Minister calls for people to toast St Patrick with water instead of alcohol

Patrick O'Donovan has called for people to "drown the shamrock" with water rather than alcohol this St Patrick's Day. Picture: Charlie Collins Dublin
Minister of State Patrick O’Donovan has called for curbs on the sale of alcohol and for people to “drown the shamrock” with water on St Patrick’s Day.
Speaking on RTÉ radio’s Today with Claire Byrne show, the Minister also said that any licence holder who would sell “pints and cocktails” during protests “would want to have their head examined.”

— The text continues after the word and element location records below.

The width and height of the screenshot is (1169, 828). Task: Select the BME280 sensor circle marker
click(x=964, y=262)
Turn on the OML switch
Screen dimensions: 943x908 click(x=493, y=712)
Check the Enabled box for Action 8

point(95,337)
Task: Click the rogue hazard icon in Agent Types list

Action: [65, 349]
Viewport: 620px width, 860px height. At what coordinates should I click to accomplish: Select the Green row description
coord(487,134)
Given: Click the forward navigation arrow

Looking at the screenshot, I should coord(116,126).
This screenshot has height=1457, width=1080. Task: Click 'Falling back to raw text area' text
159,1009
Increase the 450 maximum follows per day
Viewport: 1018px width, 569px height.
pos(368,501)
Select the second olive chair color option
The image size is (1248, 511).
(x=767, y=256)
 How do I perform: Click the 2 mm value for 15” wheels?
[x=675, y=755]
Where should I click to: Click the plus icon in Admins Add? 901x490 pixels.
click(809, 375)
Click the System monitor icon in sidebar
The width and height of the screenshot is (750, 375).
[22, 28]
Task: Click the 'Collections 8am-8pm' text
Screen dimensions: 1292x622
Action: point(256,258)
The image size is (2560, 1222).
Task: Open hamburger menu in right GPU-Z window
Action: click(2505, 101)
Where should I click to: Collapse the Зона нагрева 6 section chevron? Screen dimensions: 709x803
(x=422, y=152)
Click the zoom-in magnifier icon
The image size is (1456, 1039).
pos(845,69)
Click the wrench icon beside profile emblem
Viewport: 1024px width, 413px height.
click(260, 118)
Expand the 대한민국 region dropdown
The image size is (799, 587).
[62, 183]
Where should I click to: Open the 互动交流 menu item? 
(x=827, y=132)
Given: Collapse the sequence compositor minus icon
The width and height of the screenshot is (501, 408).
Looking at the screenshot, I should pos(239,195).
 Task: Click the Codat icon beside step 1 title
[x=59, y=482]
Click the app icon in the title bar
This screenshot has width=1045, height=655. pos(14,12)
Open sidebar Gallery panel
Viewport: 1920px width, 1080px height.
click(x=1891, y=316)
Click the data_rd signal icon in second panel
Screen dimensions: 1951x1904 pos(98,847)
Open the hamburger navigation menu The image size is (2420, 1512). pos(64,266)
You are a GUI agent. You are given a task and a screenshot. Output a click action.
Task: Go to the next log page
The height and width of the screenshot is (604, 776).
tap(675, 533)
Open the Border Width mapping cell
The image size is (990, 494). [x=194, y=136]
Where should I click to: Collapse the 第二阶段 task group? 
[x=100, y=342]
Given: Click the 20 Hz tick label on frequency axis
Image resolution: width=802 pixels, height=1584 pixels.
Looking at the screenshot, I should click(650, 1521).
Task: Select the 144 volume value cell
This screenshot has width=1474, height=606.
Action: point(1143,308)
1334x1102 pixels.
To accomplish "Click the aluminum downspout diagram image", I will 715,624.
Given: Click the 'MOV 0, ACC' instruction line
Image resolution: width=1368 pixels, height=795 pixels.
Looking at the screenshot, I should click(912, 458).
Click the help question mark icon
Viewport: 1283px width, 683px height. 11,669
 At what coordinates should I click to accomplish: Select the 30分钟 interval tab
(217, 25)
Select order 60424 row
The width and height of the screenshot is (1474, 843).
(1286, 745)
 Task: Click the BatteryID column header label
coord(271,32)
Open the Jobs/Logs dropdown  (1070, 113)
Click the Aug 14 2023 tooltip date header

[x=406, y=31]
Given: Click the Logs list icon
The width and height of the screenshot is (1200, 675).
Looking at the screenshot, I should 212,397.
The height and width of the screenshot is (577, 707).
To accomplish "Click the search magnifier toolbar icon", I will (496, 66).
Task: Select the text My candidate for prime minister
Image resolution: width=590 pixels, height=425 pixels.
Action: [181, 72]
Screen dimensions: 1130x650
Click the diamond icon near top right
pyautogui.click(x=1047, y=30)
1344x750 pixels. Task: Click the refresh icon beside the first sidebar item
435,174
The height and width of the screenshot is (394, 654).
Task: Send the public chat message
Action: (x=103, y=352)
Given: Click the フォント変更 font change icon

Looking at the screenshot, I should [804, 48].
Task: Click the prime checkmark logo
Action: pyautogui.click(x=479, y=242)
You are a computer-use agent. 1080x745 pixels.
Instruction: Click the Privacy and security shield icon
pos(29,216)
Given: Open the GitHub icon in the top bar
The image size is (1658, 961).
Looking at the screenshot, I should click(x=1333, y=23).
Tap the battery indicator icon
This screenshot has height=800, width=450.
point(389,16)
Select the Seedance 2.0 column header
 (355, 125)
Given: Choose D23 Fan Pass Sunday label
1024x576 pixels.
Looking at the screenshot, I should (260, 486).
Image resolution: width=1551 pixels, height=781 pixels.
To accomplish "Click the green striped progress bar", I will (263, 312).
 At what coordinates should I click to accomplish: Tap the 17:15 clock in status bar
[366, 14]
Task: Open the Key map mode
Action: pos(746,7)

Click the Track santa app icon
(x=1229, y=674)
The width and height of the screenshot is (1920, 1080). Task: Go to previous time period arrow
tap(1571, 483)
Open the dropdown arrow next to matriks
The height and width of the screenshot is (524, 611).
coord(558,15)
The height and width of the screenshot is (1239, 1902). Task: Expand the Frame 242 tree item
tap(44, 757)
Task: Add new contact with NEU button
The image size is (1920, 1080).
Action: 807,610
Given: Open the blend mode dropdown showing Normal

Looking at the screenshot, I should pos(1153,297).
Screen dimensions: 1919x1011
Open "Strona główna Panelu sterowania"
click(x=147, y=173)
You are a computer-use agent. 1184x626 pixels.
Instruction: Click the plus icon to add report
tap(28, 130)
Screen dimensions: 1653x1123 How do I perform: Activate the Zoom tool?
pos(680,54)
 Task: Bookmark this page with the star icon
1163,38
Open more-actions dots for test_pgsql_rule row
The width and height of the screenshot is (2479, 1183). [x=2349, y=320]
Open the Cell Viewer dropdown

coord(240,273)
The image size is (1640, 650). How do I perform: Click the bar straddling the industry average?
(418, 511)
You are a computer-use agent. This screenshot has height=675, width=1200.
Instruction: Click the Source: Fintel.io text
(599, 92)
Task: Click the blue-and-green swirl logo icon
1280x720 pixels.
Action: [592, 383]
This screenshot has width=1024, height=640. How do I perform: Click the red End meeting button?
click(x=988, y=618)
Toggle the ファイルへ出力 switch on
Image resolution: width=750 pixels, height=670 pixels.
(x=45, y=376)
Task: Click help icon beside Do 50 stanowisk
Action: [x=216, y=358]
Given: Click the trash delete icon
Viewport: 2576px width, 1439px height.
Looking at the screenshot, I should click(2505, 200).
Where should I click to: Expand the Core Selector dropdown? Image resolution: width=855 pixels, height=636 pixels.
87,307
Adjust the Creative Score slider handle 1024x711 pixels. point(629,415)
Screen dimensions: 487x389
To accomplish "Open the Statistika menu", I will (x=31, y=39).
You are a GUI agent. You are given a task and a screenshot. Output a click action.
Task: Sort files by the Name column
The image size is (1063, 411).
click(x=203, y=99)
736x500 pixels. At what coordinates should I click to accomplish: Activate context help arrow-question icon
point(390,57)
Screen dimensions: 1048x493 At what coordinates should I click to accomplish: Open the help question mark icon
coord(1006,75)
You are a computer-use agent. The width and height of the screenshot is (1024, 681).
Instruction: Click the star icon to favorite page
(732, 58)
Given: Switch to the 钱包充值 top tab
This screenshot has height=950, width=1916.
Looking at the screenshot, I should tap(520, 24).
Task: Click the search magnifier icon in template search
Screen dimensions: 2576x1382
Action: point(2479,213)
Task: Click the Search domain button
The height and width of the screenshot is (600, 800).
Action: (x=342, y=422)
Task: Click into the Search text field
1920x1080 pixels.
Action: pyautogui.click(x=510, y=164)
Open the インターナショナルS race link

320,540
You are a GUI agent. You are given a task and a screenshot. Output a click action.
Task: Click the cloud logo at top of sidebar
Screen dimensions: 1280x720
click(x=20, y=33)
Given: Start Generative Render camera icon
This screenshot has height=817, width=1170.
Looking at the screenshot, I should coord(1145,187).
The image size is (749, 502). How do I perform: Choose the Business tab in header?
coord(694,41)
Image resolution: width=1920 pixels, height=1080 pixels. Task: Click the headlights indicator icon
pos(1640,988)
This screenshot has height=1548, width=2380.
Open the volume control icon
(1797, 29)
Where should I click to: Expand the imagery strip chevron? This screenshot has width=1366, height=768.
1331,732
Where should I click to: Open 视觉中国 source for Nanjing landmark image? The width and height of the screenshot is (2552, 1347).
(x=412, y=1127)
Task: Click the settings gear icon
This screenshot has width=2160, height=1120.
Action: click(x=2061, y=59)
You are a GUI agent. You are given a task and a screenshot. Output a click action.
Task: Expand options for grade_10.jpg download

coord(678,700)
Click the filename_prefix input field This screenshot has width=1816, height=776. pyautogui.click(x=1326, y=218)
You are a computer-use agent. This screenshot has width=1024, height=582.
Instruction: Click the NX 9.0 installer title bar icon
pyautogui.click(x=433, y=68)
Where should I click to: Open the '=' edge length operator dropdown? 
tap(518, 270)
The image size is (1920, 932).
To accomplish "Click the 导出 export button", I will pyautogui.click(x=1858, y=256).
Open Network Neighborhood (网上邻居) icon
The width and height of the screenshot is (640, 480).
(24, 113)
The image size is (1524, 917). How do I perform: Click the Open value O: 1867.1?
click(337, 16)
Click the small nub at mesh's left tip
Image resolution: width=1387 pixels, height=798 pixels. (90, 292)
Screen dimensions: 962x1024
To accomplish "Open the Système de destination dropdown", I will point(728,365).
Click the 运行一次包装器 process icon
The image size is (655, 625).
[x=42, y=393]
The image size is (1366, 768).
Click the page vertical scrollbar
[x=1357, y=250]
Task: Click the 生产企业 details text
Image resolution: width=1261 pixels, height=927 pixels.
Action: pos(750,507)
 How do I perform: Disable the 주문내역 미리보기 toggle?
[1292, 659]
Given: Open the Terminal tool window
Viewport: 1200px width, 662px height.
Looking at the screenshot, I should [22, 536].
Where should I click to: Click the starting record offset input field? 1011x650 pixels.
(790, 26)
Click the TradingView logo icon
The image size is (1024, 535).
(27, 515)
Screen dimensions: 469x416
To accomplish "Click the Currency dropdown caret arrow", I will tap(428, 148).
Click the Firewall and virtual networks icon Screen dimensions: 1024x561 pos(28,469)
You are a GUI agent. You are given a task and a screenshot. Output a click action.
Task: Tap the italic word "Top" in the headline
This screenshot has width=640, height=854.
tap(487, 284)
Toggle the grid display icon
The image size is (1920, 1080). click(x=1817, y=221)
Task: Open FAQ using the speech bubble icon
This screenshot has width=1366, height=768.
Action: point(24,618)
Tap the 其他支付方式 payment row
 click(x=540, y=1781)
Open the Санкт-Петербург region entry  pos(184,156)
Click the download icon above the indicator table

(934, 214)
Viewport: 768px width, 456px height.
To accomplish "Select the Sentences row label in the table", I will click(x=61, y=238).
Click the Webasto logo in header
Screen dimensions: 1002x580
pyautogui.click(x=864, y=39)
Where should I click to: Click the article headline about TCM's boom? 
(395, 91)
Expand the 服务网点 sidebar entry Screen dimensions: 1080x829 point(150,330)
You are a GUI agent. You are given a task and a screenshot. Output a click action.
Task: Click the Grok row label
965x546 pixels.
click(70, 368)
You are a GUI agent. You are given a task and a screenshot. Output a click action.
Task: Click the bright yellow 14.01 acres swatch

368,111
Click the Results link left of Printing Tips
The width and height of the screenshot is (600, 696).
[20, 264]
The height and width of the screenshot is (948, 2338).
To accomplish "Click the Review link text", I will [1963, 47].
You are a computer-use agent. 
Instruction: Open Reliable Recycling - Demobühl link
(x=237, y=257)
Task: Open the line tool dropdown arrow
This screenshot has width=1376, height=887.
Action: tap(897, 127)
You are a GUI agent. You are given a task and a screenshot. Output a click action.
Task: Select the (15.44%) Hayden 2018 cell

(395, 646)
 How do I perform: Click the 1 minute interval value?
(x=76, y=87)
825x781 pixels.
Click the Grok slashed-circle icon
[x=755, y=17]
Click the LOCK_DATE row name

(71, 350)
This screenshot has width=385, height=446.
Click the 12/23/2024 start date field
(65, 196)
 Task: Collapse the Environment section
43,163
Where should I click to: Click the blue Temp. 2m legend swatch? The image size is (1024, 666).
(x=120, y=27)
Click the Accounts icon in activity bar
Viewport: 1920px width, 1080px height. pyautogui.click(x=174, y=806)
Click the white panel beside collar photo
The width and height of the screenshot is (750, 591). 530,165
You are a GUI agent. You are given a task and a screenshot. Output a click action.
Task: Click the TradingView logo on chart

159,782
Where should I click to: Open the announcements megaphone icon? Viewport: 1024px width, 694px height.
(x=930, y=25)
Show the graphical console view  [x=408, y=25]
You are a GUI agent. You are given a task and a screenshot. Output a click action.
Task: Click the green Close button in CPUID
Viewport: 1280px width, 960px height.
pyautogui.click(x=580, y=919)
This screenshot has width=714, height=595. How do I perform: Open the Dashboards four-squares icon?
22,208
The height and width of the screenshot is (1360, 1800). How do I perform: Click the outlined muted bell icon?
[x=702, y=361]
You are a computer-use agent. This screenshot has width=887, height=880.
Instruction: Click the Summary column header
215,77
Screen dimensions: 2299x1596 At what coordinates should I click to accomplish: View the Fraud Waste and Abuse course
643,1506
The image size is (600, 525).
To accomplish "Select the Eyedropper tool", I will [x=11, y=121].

“Any self-respecting licence holder that is going to stand inside a table tomorrow and hand out pints would want their head examined. You don't need a licence to have a bit of cop on.”
Mr O’Donovan warned that when it came for licences to be renewed Gardaí could object and “tell the judge this fella sold pints and cocktails in the middle of a protest”.
St Patrick’s Day was a day for the garden, to work outside the house, to “steer away from alcohol. It’s not a day to see the virus creep into houses and take off,” he warned.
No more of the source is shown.